Трехпалый не знал, что до конца города ему осталось бежать всего минут десять — если, несмотря ни на что, мчаться дальше по проспекту. Инстинктивно он даже, кажется, чувствовал это.
Но ему мешали уйти. Каждый считал своим долгом остановить его. Трехпалый не знал, что все, кто видел его, бежали к стеклянным желтым будкам на углах улиц и звонили в милицию. Перед усталым седым человеком со шрамом через весь лоб висела большая светящаяся карта города, и он помечал на ней местонахождение волка.
«Совсем недалеко от окраины», — думал капитан, не мало повидавший в своей жизни. Увидев его немного позже, у сарая, в который его загонят, Трехпалый на мгновенье удивится: «Неужели по человеку тоже стреляли из железной палки, из которой вылетает огонь? Но кто?» Трехпалый не подозревал, что люди сажают в клетки не только зверей, но и друг друга, и охотятся не только на волков, но и тоже друг на друга, и что, когда много людей охотятся друг на друга, это называется войной.
«Пожалуй, уйдет… А может, и лучше, если уйдет, — думал капитан. — Меньше хлопот, и никого не тронет. Пусть бы себе спокойно ушел в лес».
Но вот еще один звонок, захлебывающийся от гордости и восторга:
— Загнали в сарай. Приезжайте!.. Смотрю, несется по двору. А я как раз машину мыл. Ну, за ним. Он на улицу. Здорово чешет. Клычищи. Догоняю. Ну, думаю, сейчас задавлю. А он из стороны в сторону. А деться некуда— кругом люди. Во двор. А двор оказался глухим. Мы за ним, человек тридцать. Ему ничего не оставалось, как в сарай, в гараж.

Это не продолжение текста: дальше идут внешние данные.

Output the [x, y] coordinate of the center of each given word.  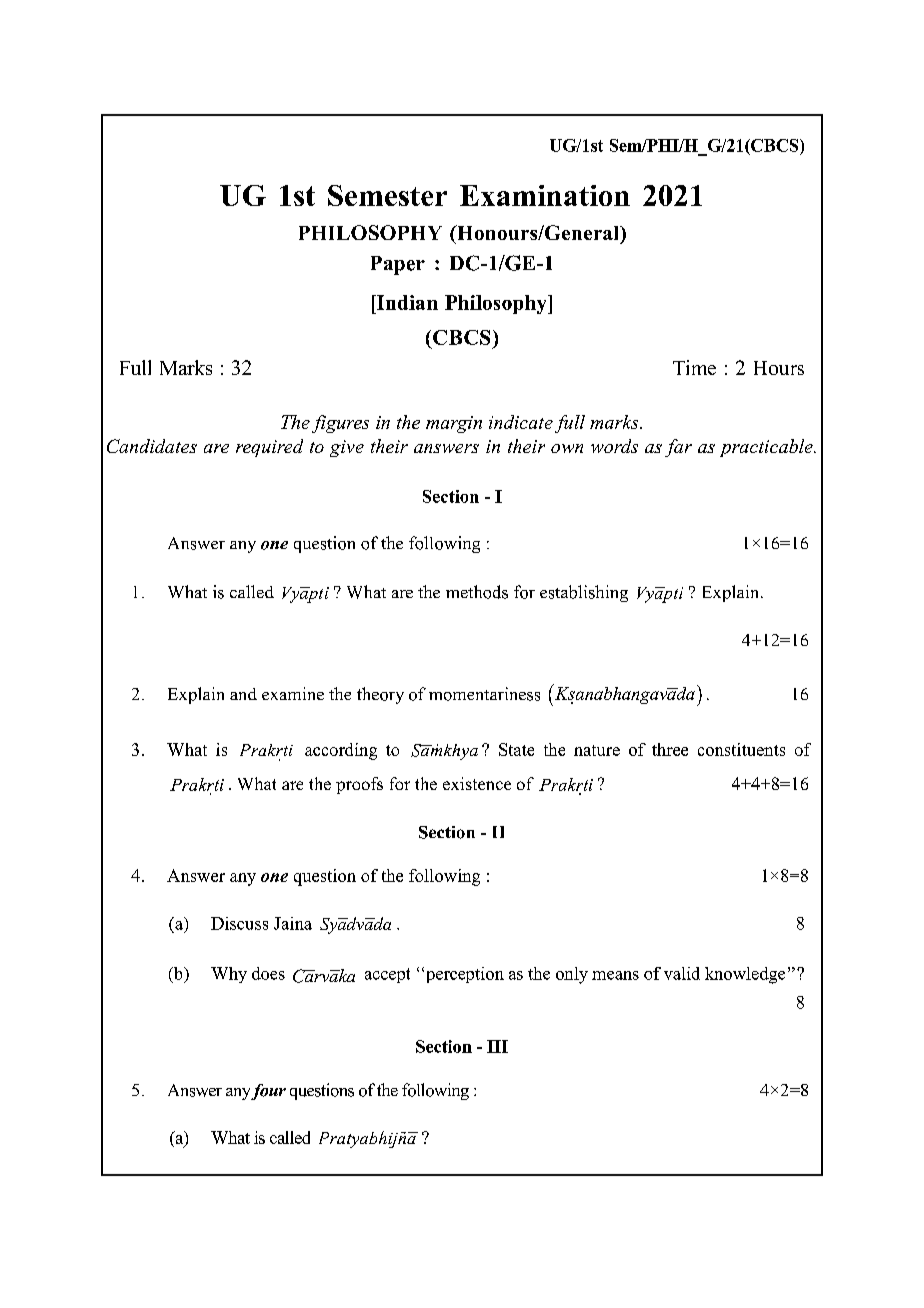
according [341, 751]
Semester [387, 195]
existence [477, 783]
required [269, 448]
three [670, 749]
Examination [545, 195]
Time [694, 367]
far [678, 448]
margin [454, 424]
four [268, 1092]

Закрыли…
— Ждите, сейчас приедем, — сказал седой усталый человек со шрамом устало и холодно. Ему почему-то был неприятен захлебывающийся восторг того, в телефонной будке. Ему почему-то хотелось, чтобы волк ушел из города.

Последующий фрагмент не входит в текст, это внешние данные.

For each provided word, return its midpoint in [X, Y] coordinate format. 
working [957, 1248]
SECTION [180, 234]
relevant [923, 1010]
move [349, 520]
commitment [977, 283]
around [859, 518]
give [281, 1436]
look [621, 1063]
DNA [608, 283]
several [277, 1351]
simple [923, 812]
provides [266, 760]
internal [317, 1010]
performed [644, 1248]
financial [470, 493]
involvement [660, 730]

— Запишите мою фамилию, — продолжал ликующий голос в трубке.
— Спасибо вам! А фамилия ваша нам не нужна, — сказал капитан почти уже раздраженно.

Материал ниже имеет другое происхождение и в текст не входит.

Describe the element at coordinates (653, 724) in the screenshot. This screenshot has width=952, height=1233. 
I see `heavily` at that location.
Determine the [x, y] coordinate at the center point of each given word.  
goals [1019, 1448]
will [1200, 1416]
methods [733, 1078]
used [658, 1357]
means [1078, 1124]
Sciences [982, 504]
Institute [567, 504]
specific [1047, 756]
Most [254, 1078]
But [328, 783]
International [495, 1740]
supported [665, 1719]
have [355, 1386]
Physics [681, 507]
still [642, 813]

— Ну я же его загнал. Остальные мне только помогали. Они просто так, свидетели, что ли. Ежели бы не я, он бы ушел.
— Спасибо! Сейчас приедем. Скажите, чтобы волка не били, его нужно вернуть в зоопарк.
— Вы фамилию-то мою все-таки запишите, а то здесь народу полно. Как вы меня узнаете. А потом, может, в газету нужно будет. Вас спросят, кто поймал, а вы и ответить не сможете.
Седой усталый капитан со шрамом поморщился.